Given request ▸ Write out the entries below again, swapping "Screen dimensions" for "Screen size" and leaving everything else unchanged.

Element and text location data
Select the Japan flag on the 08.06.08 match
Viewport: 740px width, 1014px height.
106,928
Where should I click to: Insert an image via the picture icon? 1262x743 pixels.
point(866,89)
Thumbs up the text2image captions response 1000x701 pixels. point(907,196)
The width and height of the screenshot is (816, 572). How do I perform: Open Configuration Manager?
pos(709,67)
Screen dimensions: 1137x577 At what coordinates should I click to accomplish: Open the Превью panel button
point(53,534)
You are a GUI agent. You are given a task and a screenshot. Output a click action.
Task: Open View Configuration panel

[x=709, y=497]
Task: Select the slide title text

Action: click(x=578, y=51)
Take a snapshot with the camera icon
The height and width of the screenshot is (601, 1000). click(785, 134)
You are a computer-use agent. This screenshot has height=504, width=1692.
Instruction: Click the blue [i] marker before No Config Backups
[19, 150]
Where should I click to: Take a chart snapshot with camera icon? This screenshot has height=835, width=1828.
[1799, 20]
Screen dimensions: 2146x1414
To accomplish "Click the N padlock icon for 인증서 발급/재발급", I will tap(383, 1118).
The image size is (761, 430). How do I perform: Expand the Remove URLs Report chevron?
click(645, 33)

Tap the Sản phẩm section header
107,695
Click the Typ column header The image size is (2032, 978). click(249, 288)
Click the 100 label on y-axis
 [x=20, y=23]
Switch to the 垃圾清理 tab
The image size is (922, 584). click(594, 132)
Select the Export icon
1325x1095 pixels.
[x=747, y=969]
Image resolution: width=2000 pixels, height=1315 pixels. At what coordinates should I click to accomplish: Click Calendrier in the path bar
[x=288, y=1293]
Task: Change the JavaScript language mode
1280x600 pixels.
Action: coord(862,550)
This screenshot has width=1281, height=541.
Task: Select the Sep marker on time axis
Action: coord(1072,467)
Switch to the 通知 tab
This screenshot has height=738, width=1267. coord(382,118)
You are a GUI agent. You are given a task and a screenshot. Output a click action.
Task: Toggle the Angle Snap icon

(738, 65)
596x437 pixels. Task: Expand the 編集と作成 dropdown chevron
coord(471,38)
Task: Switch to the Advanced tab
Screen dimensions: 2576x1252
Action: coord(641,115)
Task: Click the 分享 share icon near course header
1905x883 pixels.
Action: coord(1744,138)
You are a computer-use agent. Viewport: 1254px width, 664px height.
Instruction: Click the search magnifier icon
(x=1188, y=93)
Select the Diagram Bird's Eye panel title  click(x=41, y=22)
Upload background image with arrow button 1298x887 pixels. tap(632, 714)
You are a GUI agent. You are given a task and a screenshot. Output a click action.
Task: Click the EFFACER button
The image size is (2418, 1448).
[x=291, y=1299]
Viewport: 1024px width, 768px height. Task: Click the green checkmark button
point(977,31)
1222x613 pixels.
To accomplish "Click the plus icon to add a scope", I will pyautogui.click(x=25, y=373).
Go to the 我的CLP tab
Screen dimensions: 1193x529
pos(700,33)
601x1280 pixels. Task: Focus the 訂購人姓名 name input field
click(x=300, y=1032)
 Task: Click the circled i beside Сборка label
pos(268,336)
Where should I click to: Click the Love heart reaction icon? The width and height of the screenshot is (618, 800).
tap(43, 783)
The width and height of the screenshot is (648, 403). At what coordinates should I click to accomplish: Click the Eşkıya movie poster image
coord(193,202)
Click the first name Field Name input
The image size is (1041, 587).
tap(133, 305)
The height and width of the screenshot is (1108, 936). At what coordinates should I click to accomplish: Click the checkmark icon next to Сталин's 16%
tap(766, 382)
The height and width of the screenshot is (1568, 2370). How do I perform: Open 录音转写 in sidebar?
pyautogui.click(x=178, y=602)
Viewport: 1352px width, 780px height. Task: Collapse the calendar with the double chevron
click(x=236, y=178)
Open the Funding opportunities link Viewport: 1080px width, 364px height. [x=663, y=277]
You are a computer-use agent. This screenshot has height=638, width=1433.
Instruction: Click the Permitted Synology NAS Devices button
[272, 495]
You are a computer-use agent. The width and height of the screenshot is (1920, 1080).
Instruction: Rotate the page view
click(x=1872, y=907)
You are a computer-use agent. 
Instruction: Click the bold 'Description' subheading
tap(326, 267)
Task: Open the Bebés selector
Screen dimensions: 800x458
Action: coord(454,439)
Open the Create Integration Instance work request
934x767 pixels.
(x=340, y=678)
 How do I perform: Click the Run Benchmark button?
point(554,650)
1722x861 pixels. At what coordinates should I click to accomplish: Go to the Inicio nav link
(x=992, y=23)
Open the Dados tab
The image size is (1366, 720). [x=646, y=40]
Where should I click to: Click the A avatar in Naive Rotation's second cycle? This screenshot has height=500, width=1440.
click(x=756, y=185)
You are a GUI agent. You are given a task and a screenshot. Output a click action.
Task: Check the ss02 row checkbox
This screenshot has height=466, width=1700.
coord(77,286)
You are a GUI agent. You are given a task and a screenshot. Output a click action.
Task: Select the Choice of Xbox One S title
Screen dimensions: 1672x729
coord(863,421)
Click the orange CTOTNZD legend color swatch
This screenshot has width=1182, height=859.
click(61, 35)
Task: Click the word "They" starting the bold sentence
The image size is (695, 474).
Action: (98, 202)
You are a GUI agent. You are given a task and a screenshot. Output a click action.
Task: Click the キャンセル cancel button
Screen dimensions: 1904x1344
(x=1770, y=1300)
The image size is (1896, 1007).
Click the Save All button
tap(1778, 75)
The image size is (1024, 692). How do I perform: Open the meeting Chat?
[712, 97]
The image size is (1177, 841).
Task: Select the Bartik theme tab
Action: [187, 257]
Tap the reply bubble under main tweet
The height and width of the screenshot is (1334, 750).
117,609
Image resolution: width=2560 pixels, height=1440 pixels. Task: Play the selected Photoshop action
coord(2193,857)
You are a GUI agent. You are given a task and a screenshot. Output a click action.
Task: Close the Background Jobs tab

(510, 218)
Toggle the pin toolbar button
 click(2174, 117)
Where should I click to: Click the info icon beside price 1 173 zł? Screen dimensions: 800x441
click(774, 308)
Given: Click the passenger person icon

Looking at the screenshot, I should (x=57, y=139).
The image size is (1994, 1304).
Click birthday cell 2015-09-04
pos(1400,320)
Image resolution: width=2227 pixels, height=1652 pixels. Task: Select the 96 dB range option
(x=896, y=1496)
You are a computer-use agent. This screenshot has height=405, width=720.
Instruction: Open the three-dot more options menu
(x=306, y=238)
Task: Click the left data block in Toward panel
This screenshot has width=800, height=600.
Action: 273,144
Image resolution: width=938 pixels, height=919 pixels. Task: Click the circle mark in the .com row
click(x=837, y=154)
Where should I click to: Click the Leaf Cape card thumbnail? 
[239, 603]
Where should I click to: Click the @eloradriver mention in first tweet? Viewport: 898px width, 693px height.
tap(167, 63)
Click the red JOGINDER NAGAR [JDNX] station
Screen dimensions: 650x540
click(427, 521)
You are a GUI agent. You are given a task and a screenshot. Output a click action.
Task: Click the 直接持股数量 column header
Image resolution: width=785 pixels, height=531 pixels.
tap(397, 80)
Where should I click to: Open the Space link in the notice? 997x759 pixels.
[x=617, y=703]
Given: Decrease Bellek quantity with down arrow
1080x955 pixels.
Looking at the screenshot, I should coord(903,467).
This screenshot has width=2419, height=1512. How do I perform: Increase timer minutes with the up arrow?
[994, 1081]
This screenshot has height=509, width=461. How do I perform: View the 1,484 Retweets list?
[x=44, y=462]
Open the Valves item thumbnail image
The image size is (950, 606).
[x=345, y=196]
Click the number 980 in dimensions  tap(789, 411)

Written response ▸
Select the Japan flag on the 08.06.08 match
Viewport: 740px width, 1014px height.
106,928
Where should I click to: Insert an image via the picture icon? 1262x743 pixels.
point(866,89)
Thumbs up the text2image captions response 1000x701 pixels. point(907,196)
The width and height of the screenshot is (816, 572). How do I perform: Open Configuration Manager?
pos(709,67)
Screen size: 1137x577 At what coordinates should I click to accomplish: Open the Превью panel button
point(53,534)
You are a GUI agent. You are given a task and a screenshot. Output a click action.
Task: Open View Configuration panel

[x=709, y=497]
Task: Select the slide title text

Action: click(x=578, y=51)
Take a snapshot with the camera icon
The height and width of the screenshot is (601, 1000). click(785, 134)
You are a computer-use agent. This screenshot has height=504, width=1692.
Instruction: Click the blue [i] marker before No Config Backups
[19, 150]
Where should I click to: Take a chart snapshot with camera icon? This screenshot has height=835, width=1828.
[1799, 20]
Screen size: 2146x1414
To accomplish "Click the N padlock icon for 인증서 발급/재발급", I will tap(383, 1118).
The image size is (761, 430). How do I perform: Expand the Remove URLs Report chevron?
click(645, 33)

Tap the Sản phẩm section header
107,695
Click the Typ column header The image size is (2032, 978). click(249, 288)
Click the 100 label on y-axis
 [x=20, y=23]
Switch to the 垃圾清理 tab
The image size is (922, 584). click(594, 132)
Select the Export icon
1325x1095 pixels.
[x=747, y=969]
Image resolution: width=2000 pixels, height=1315 pixels. At what coordinates should I click to accomplish: Click Calendrier in the path bar
[x=288, y=1293]
Task: Change the JavaScript language mode
1280x600 pixels.
Action: coord(862,550)
This screenshot has width=1281, height=541.
Task: Select the Sep marker on time axis
Action: coord(1072,467)
Switch to the 通知 tab
This screenshot has height=738, width=1267. coord(382,118)
You are a GUI agent. You are given a task and a screenshot. Output a click action.
Task: Toggle the Angle Snap icon

(738, 65)
596x437 pixels. Task: Expand the 編集と作成 dropdown chevron
coord(471,38)
Task: Switch to the Advanced tab
Screen size: 2576x1252
Action: coord(641,115)
Task: Click the 分享 share icon near course header
1905x883 pixels.
Action: coord(1744,138)
You are a computer-use agent. Viewport: 1254px width, 664px height.
Instruction: Click the search magnifier icon
(x=1188, y=93)
Select the Diagram Bird's Eye panel title  click(x=41, y=22)
Upload background image with arrow button 1298x887 pixels. tap(632, 714)
You are a GUI agent. You are given a task and a screenshot. Output a click action.
Task: Click the EFFACER button
The image size is (2418, 1448).
[x=291, y=1299]
Viewport: 1024px width, 768px height. Task: Click the green checkmark button
point(977,31)
1222x613 pixels.
To accomplish "Click the plus icon to add a scope", I will pyautogui.click(x=25, y=373).
Go to the 我的CLP tab
Screen size: 1193x529
pos(700,33)
601x1280 pixels. Task: Focus the 訂購人姓名 name input field
click(x=300, y=1032)
 Task: Click the circled i beside Сборка label
pos(268,336)
Where should I click to: Click the Love heart reaction icon? The width and height of the screenshot is (618, 800).
tap(43, 783)
The width and height of the screenshot is (648, 403). At what coordinates should I click to accomplish: Click the Eşkıya movie poster image
coord(193,202)
Click the first name Field Name input
The image size is (1041, 587).
tap(133, 305)
The height and width of the screenshot is (1108, 936). At what coordinates should I click to accomplish: Click the checkmark icon next to Сталин's 16%
tap(766, 382)
The height and width of the screenshot is (1568, 2370). How do I perform: Open 录音转写 in sidebar?
pyautogui.click(x=178, y=602)
Viewport: 1352px width, 780px height. Task: Collapse the calendar with the double chevron
click(x=236, y=178)
Open the Funding opportunities link Viewport: 1080px width, 364px height. [x=663, y=277]
You are a computer-use agent. This screenshot has height=638, width=1433.
Instruction: Click the Permitted Synology NAS Devices button
[272, 495]
You are a computer-use agent. The width and height of the screenshot is (1920, 1080).
Instruction: Rotate the page view
click(x=1872, y=907)
You are a computer-use agent. 
Instruction: Click the bold 'Description' subheading
tap(326, 267)
Task: Open the Bebés selector
Screen size: 800x458
Action: coord(454,439)
Open the Create Integration Instance work request
934x767 pixels.
(x=340, y=678)
 How do I perform: Click the Run Benchmark button?
point(554,650)
1722x861 pixels. At what coordinates should I click to accomplish: Go to the Inicio nav link
(x=992, y=23)
Open the Dados tab
The image size is (1366, 720). [x=646, y=40]
Where should I click to: Click the A avatar in Naive Rotation's second cycle? This screenshot has height=500, width=1440.
click(x=756, y=185)
You are a GUI agent. You are given a task and a screenshot. Output a click action.
Task: Check the ss02 row checkbox
This screenshot has height=466, width=1700.
coord(77,286)
You are a GUI agent. You are given a task and a screenshot. Output a click action.
Task: Select the Choice of Xbox One S title
Screen size: 1672x729
coord(863,421)
Click the orange CTOTNZD legend color swatch
This screenshot has width=1182, height=859.
click(61, 35)
Task: Click the word "They" starting the bold sentence
The image size is (695, 474).
Action: (98, 202)
You are a GUI agent. You are given a task and a screenshot. Output a click action.
Task: Click the キャンセル cancel button
Screen size: 1904x1344
(x=1770, y=1300)
The image size is (1896, 1007).
Click the Save All button
tap(1778, 75)
The image size is (1024, 692). How do I perform: Open the meeting Chat?
[712, 97]
The image size is (1177, 841).
Task: Select the Bartik theme tab
Action: [187, 257]
Tap the reply bubble under main tweet
The height and width of the screenshot is (1334, 750).
117,609
Image resolution: width=2560 pixels, height=1440 pixels. Task: Play the selected Photoshop action
coord(2193,857)
You are a GUI agent. You are given a task and a screenshot. Output a click action.
Task: Close the Background Jobs tab

(510, 218)
Toggle the pin toolbar button
 click(2174, 117)
Where should I click to: Click the info icon beside price 1 173 zł? Screen size: 800x441
click(774, 308)
Given: Click the passenger person icon

Looking at the screenshot, I should (x=57, y=139).
The image size is (1994, 1304).
Click birthday cell 2015-09-04
pos(1400,320)
Image resolution: width=2227 pixels, height=1652 pixels. Task: Select the 96 dB range option
(x=896, y=1496)
You are a computer-use agent. This screenshot has height=405, width=720.
Instruction: Open the three-dot more options menu
(x=306, y=238)
Task: Click the left data block in Toward panel
This screenshot has width=800, height=600.
Action: 273,144
Image resolution: width=938 pixels, height=919 pixels. Task: Click the circle mark in the .com row
click(x=837, y=154)
Where should I click to: Click the Leaf Cape card thumbnail? 
[239, 603]
Where should I click to: Click the @eloradriver mention in first tweet? Viewport: 898px width, 693px height.
tap(167, 63)
Click the red JOGINDER NAGAR [JDNX] station
Screen size: 650x540
click(427, 521)
You are a GUI agent. You are given a task and a screenshot. Output a click action.
Task: Click the 直接持股数量 column header
Image resolution: width=785 pixels, height=531 pixels.
tap(397, 80)
Where should I click to: Open the Space link in the notice? 997x759 pixels.
[x=617, y=703]
Given: Decrease Bellek quantity with down arrow
1080x955 pixels.
Looking at the screenshot, I should coord(903,467).
This screenshot has width=2419, height=1512. How do I perform: Increase timer minutes with the up arrow?
[994, 1081]
This screenshot has height=509, width=461. How do I perform: View the 1,484 Retweets list?
[x=44, y=462]
Open the Valves item thumbnail image
The image size is (950, 606).
[x=345, y=196]
Click the number 980 in dimensions  tap(789, 411)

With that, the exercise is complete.